What the task requires → In the material below, find the line containing "Instruction: Open the Actualités news tab" and output it and all lines after it exactly, through the last one, without the pictures.

Data provided →
· · · · ·

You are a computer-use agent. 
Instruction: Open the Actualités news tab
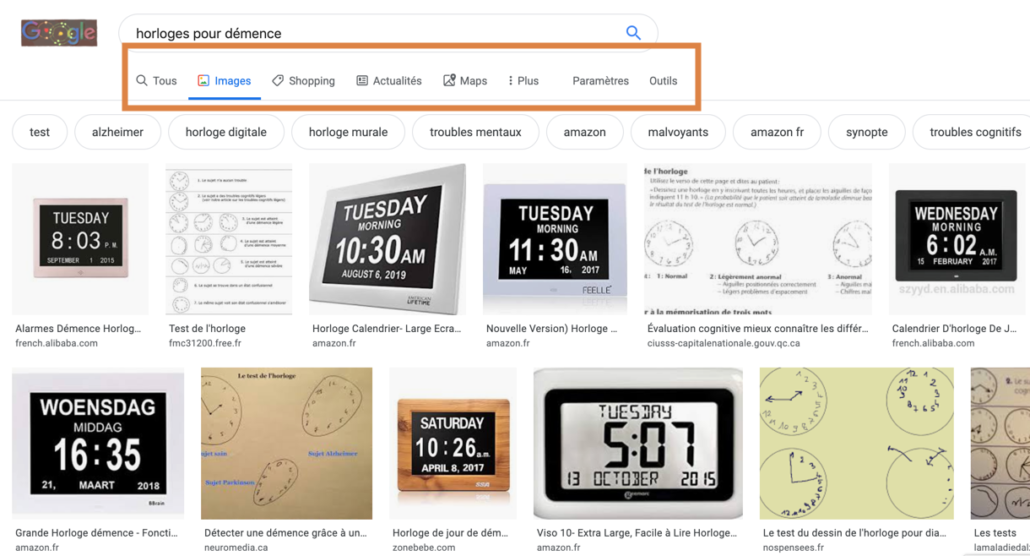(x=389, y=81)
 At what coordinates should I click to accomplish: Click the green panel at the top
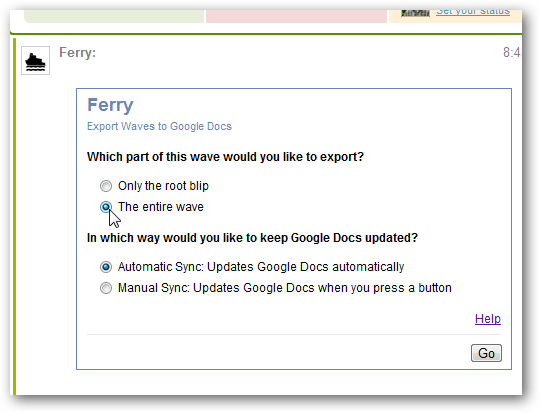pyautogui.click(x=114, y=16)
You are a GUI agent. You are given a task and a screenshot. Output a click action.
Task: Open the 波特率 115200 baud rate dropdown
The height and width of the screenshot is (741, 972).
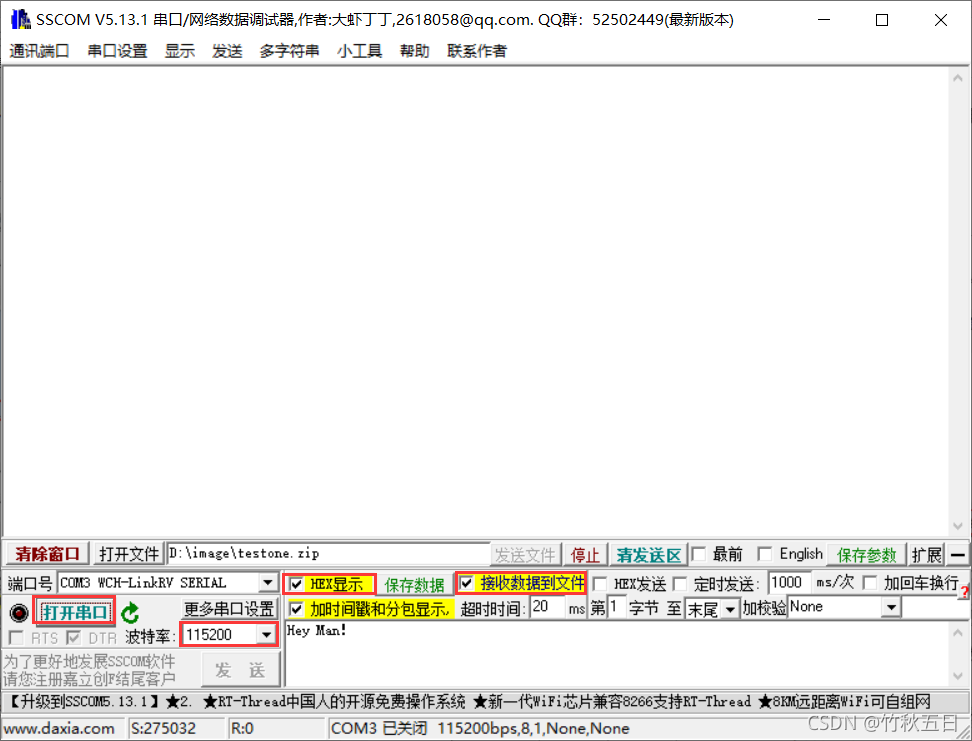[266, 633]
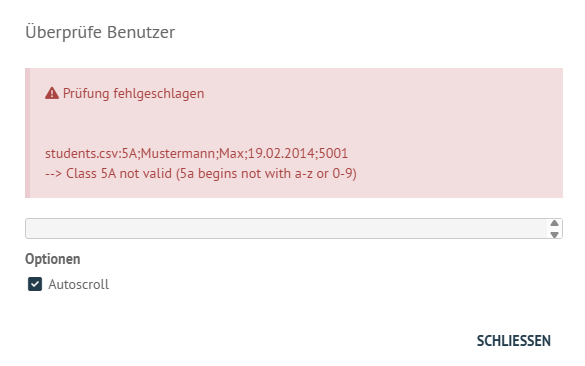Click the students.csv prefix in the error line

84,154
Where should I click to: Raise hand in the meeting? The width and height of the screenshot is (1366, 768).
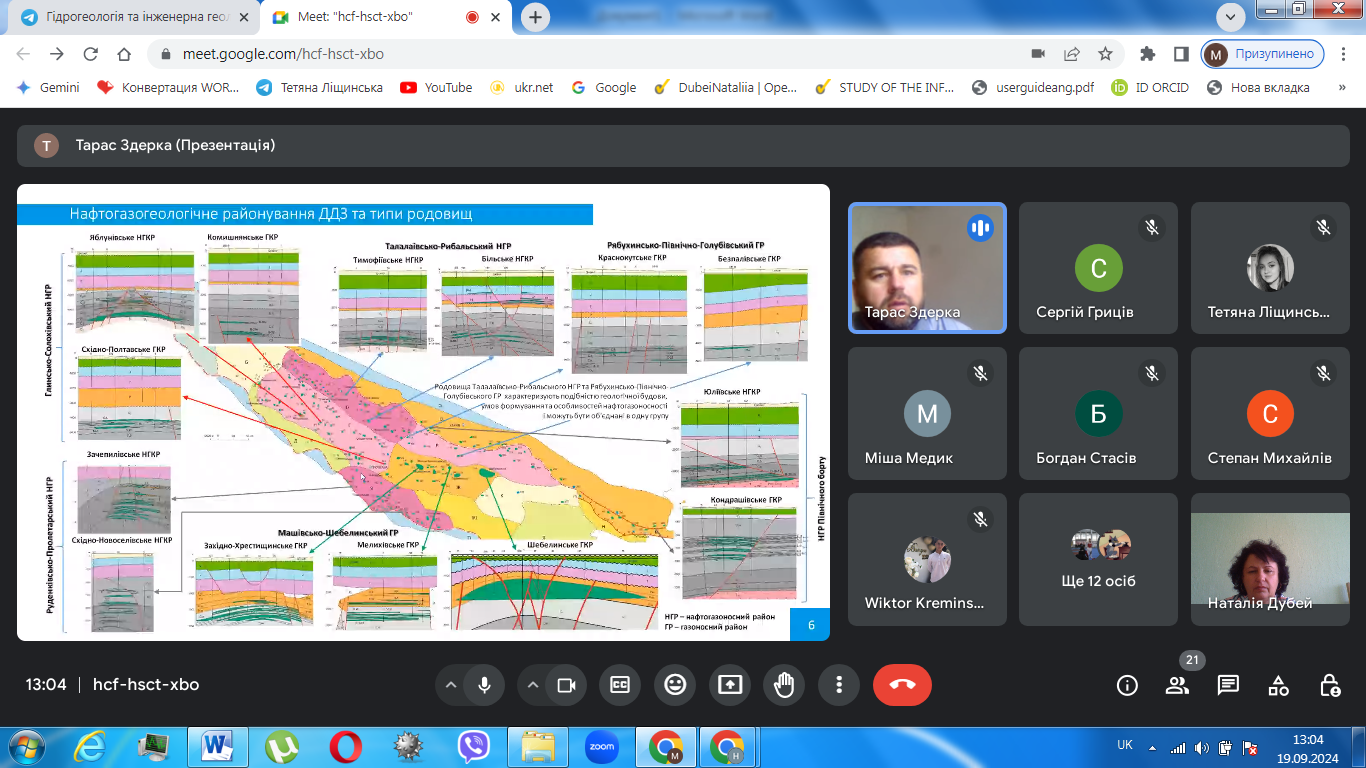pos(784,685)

· · · · ·

Output of the exercise →
Instruction: Open the Actualités news tab
(x=389, y=81)
 At what coordinates should I click to accomplish: Click the green panel at the top
pyautogui.click(x=114, y=16)
You are a GUI agent. You are given a task and a screenshot. Output a click action.
Task: Open the 波特率 115200 baud rate dropdown
The height and width of the screenshot is (741, 972).
[266, 633]
Click the students.csv prefix in the error line

84,154
Where should I click to: Raise hand in the meeting? The width and height of the screenshot is (1366, 768).
pos(784,685)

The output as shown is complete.